• **GIVEN TEXT**:

......

This is a medium whose demise has been pronounced times without number, but it soldiers on. Social media, the blue-eyed kid on the block, may be booming, but the old soldier—the newspaper—fights on.

With all the snide remarks of how newspapers are only useful for this or that, the headlines in the newspapers attract intense debate daily.

The same people who see no significant use of the newspaper guard their image jealously and nowhere more so than on a newspaper page.

That is why what goes on in a newspaper enterprise matters. Given this importance, it is essential that those tasked with the responsibility of putting out the copy of the paper be alert.

They cannot afford a wink on the job. And yet the recklessness with which some of them attend to their responsibility is astounding.

The examples taken from some of the issues this last week are telling. 

On March 5, a local daily published a headline: “How Tuju gambled his billions”. 

Raphael Tuju, the subject of the headline, is the secretary general of Jubilee Party and a Cabinet Secretary without a portfolio. The past few months have not been kind to Tuju.

He has been in court fighting over financial transactions relating to his businesses. From the look of things, the battle has not been going his way.

Then it happened that as Tuju was travelling to Nakuru attend the funeral of retired President Moi, he was involved in an accident that left him with multiple injuries. He had to be flown to London for specialised treatment.

Those close to Tuju say he is a gentleman, well-spoken and with no trace of economic mischief in his life.

He has been a minister before and served in several ministries. There is hardly anyone who can point an accusing finger at him for misuse of public resources.

A man of humble beginnings who grew up trading wares at the local market, and first wore underwear in high school, Tuju has done well for himself and is the inspiration to many.

His Christian values are at the core of his interaction with others. Gambling would thus be anathema to Tuju. 

Then at a time when he was fighting for his economic and physical health, the paper suggests that he had “gambled” his fortunes away. Talk of kicking a man while he is down. It was unfathomable.

......

• **WORK INSTRUCTIONS**:
**1.** Render the records as a numbered list, omitting blank lines and the pictures, from the line containing "is (1020, 606)." up to and including the line containing "center [550, 461].". Include only those lines.
**2.** Extend the commentary on newspaper headlines and the Tuju story with the next part, starting after its last sentence.

......

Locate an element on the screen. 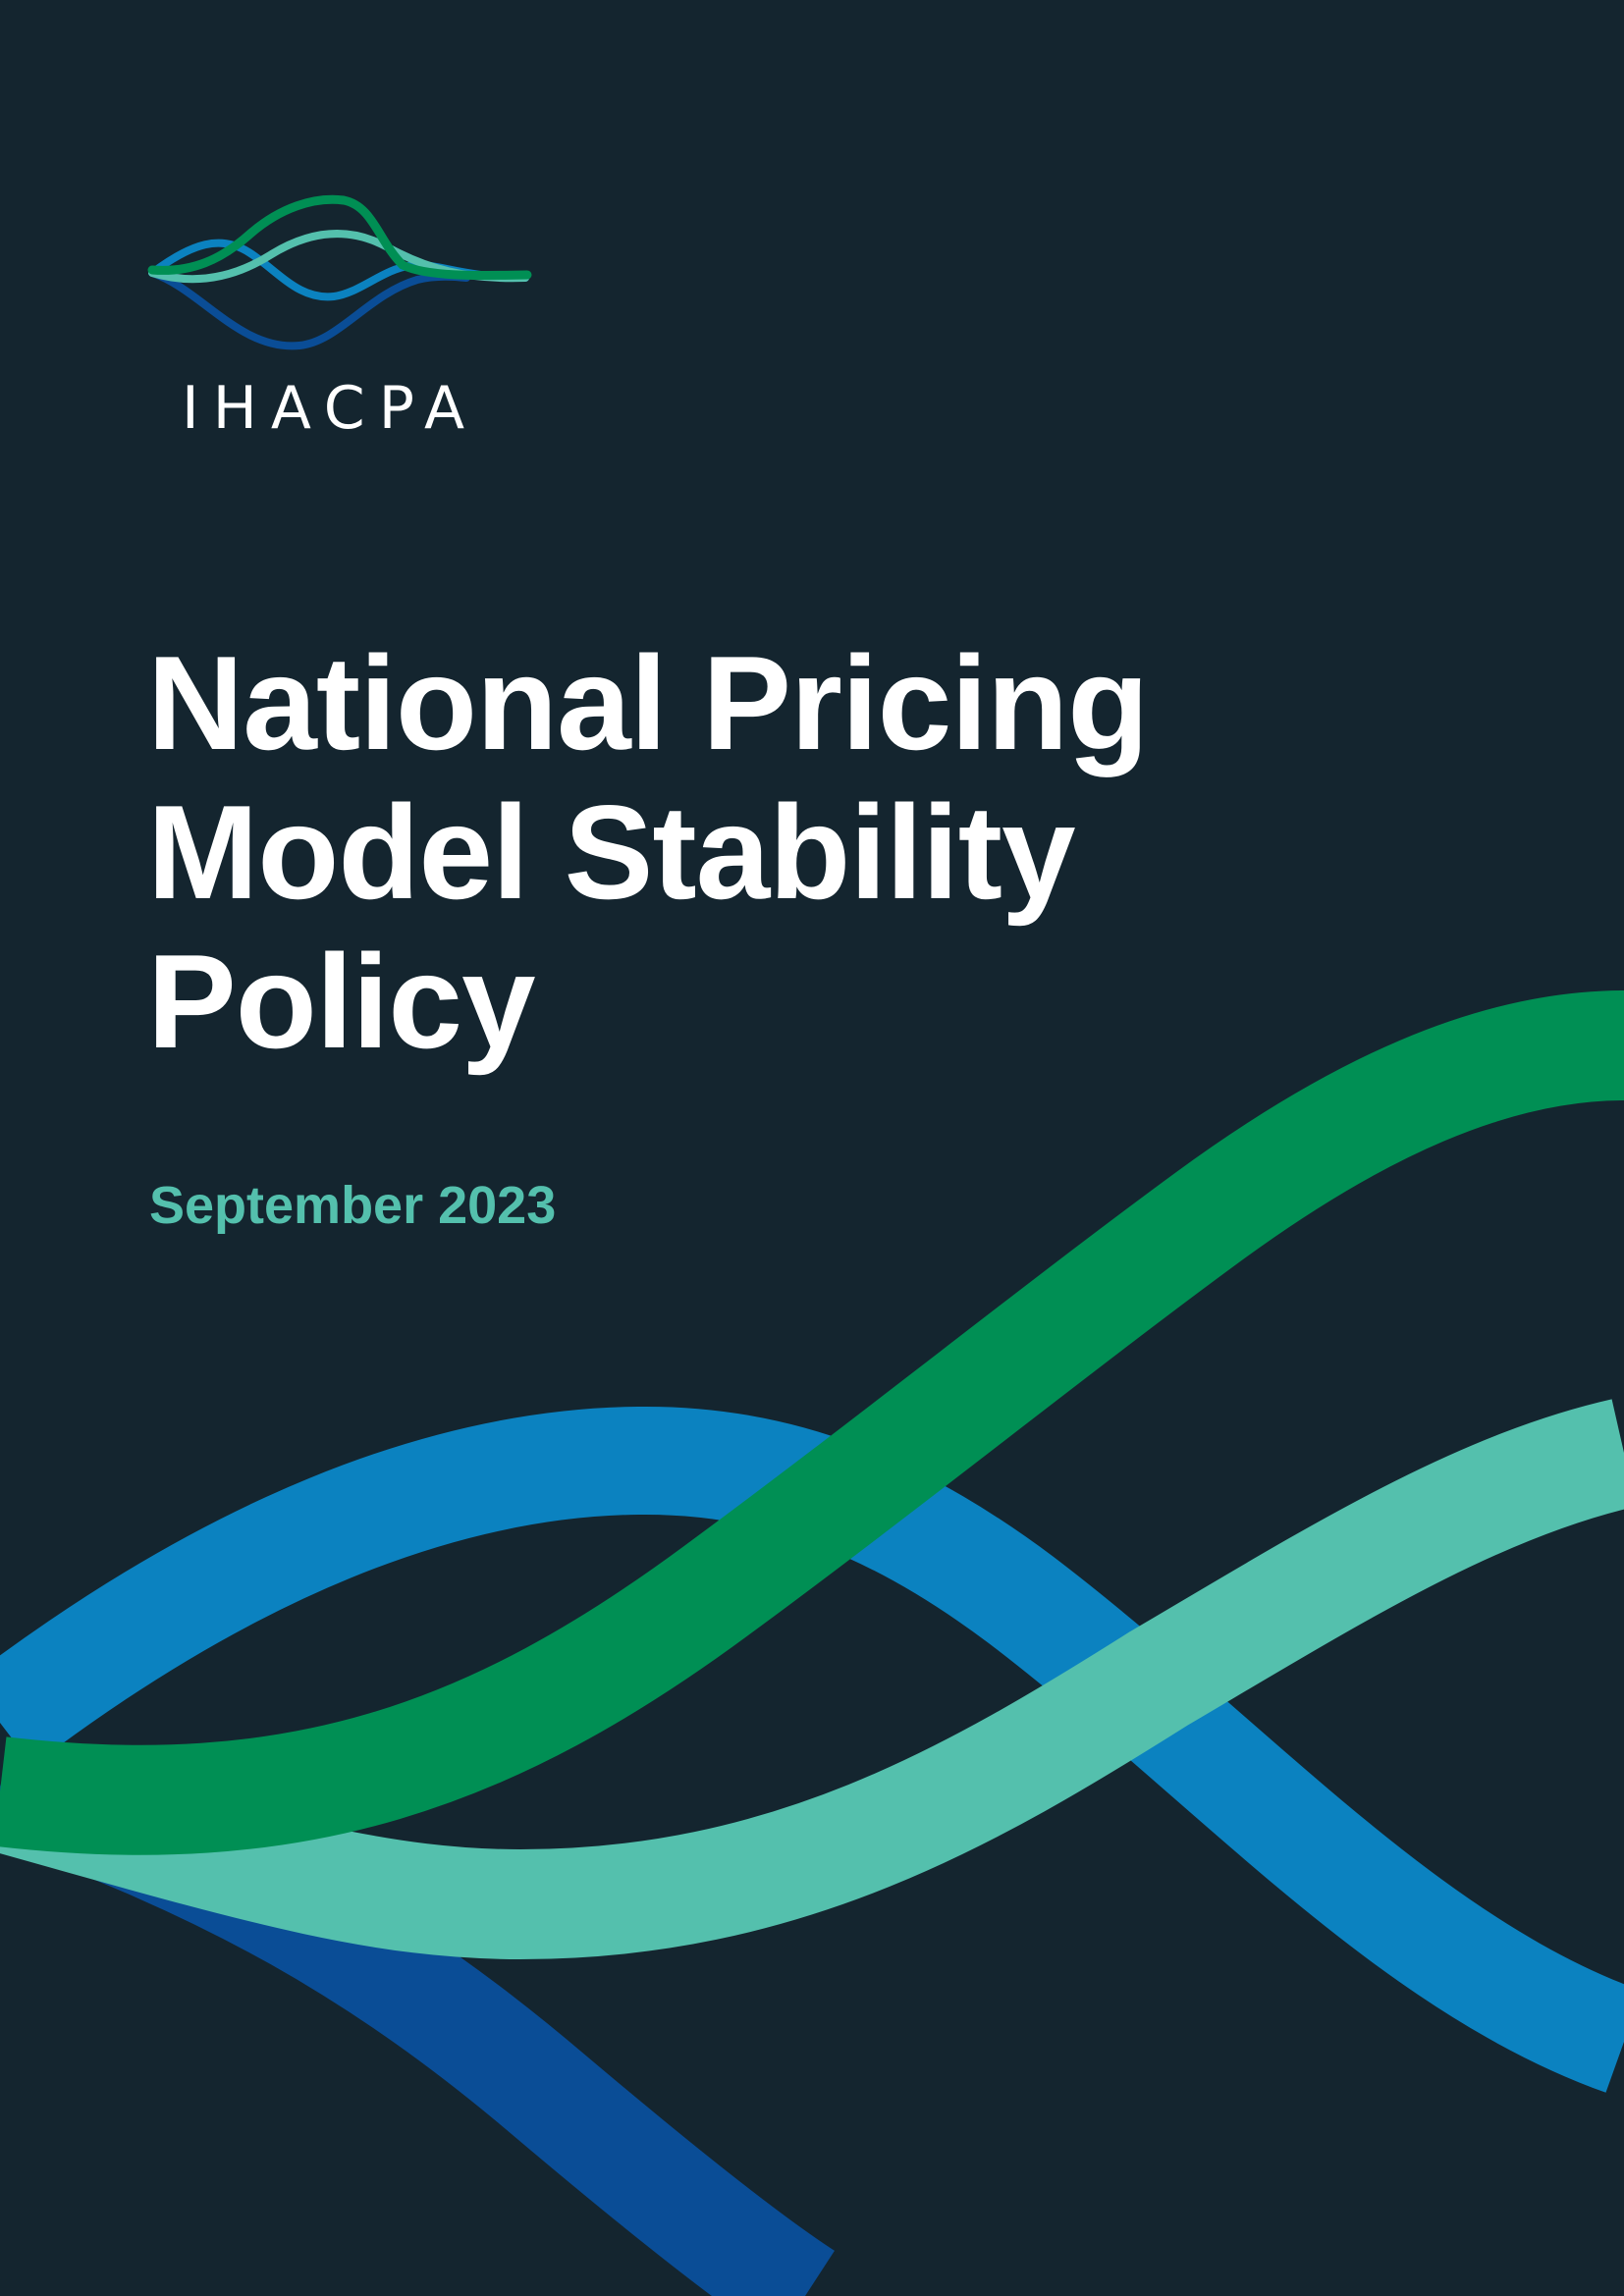 Image resolution: width=1624 pixels, height=2296 pixels. title-line: National Pricing is located at coordinates (648, 702).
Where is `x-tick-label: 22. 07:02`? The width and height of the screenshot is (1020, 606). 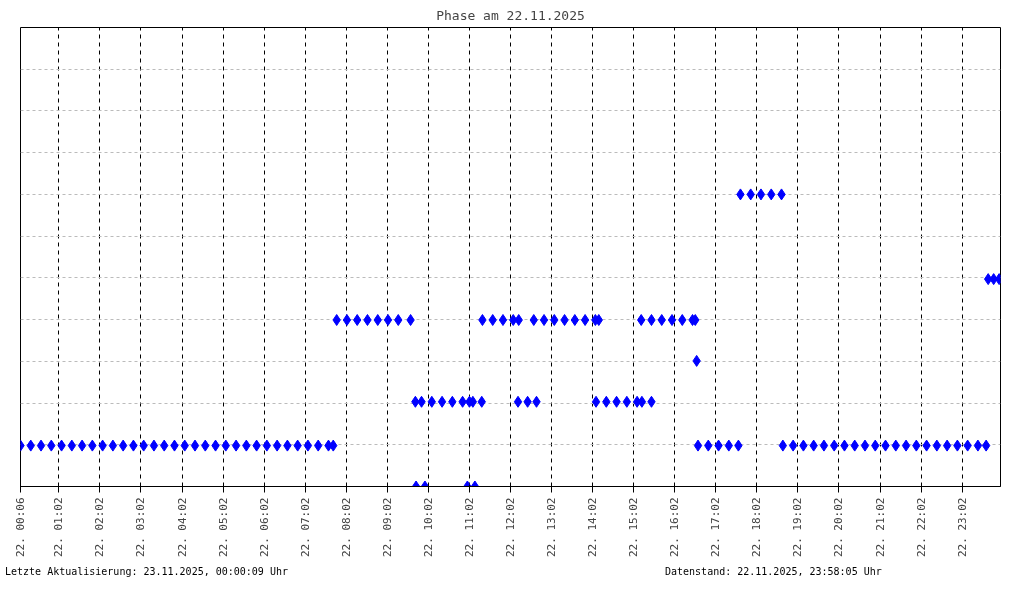
x-tick-label: 22. 07:02 is located at coordinates (305, 528).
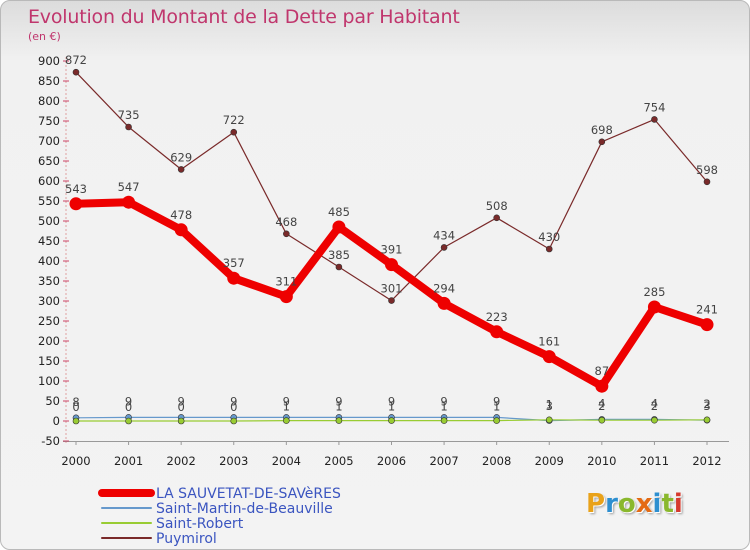 The width and height of the screenshot is (750, 550). What do you see at coordinates (550, 461) in the screenshot?
I see `x-tick-label: 2009` at bounding box center [550, 461].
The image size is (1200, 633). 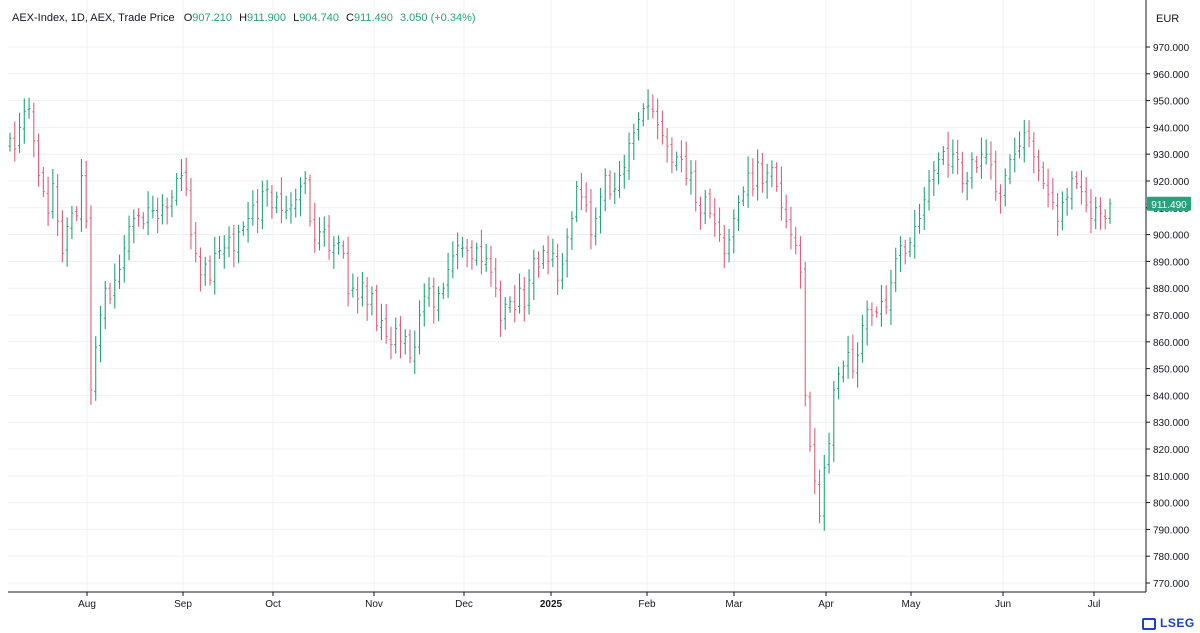 I want to click on brand-logo: LSEG, so click(x=1168, y=623).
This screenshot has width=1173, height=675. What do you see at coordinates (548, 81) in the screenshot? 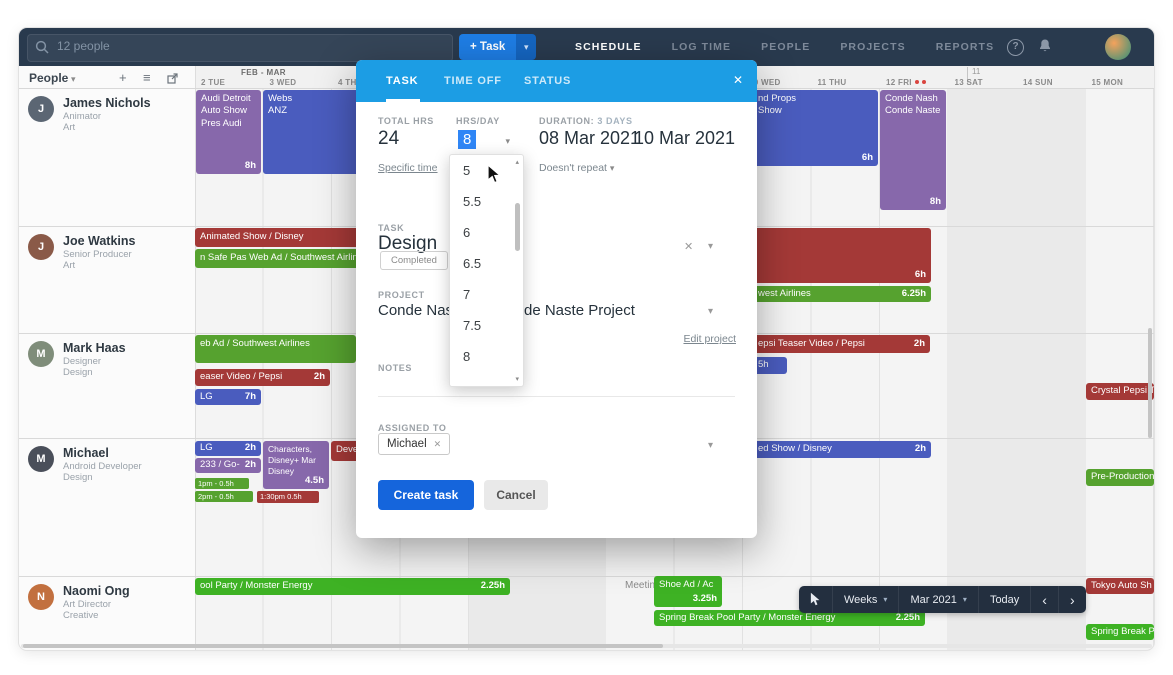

......

• **ANSWERS TO THIS EXERCISE**:
**1.**
1. Where is `x-tick-label: 22. 07:02`? The width and height of the screenshot is (1020, 606). 
2. x-tick-label: 22. 07:02 is located at coordinates (305, 528).
3.  The width and height of the screenshot is (750, 550). What do you see at coordinates (550, 461) in the screenshot?
4. I see `x-tick-label: 2009` at bounding box center [550, 461].

**2.**
Then another paper carried an obituary announcing the “certain death” of a woman “wife the late” (sic) etc.

Simply put, the obituary was full of errors that a good sub-editor would have picked out effortlessly.

Granted, an obituary is commercial speech, but still that does not absolve the editorial department of responsibility.

The currency of trade for editors is words. They have to be precise, get the words correctly. It is in words and facts that the credibility of the newspaper rests.

A family in mourning can be distraught and, therefore, prone to making mistakes.

But for the mistakes to be immortalised by the failure of those charged with the responsibility of keeping an eye on them amounts to being kicked in the teeth while fallen.

It is likely that the mistakes picked up in these cases were products of negligence. Unfortunately, you do not have to look through a newspaper with a tooth comb to pick up the mistakes and increasingly so these days.

But it is this untidiness that is chipping at the credibility of the newspaper.

Some have blamed training of journalists, but that is an easy target. These mistakes are made by seasoned professionals.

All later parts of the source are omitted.